Iranian lawmakers protested Monday over Iran’s decision to allow the International Atomic Energy Agency (IAEA) to carry out “necessary” monitoring operations for up to three months, saying the decision violated a law that ends this week’s surprise inspection by the agency.
“The government has no right to decide and act arbitrarily,” Mojtaba Dhul-Nur, head of the Iranian parliament’s National Security Committee, said according to official media.
“This arrangement is an insult to Parliament,” he added.
Iran is gradually violating the terms of the 2015 nuclear deal with the major powers, since the United States withdrew from it under former President Donald Trump in 2018 and re-imposed sanctions on Tehran. The agreement aims to prevent Iran from developing nuclear weapons that Tehran says it has never attempted to produce.
Under the agreement, Iran agreed to implement an additional protocol allowing the International Atomic Energy Agency to conduct surprise inspections at undisclosed sites.
But in order to pressure the new US president, Joe Biden, the conservative-dominated parliament in Iran enacted a law last year that would oblige the government to end the implementation of the additional protocol from tomorrow, Tuesday, unless US sanctions are lifted.
To give diplomacy an opportunity, the UN agency reached an agreement with Iran on Sunday to limit the impact of reducing its cooperation with the agency and its refusal to allow surprise inspections.
Iranian authorities said that although the new agreement will keep the number of international inspectors the same, Tehran will withhold images captured by surveillance cameras in some of its facilities from the agency for the time being.
Iran has not identified any cameras at any facilities, but the Additional Protocol generally broadens the agency’s surveillance to include activities such as uranium mining.
Kazem Gharibabadi, Iran’s envoy to the agency, wrote on Twitter that if the United States lifted sanctions within the three-month period, Iran would allow the data to be shared with the agency.
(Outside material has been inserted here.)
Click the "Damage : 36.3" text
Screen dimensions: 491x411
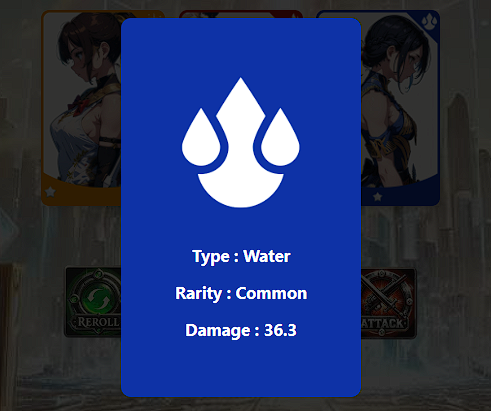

“If not, Tehran will destroy the data forever,” he added.
But a number of prominent Iranian parliamentarians criticized the agreement and accused the government of circumventing the law.
The agency said in a statement on Sunday that it “will continue to carry out the necessary monitoring and verification activities for a period of three months.”
The Iranian Foreign Ministry said on Monday that Iran will continue to implement its basic commitment to the agency under the nuclear deal that allows monitoring of its declared nuclear facilities.
And both Tehran and Washington are ready to return to abiding by the nuclear agreement if the other side adheres to it first.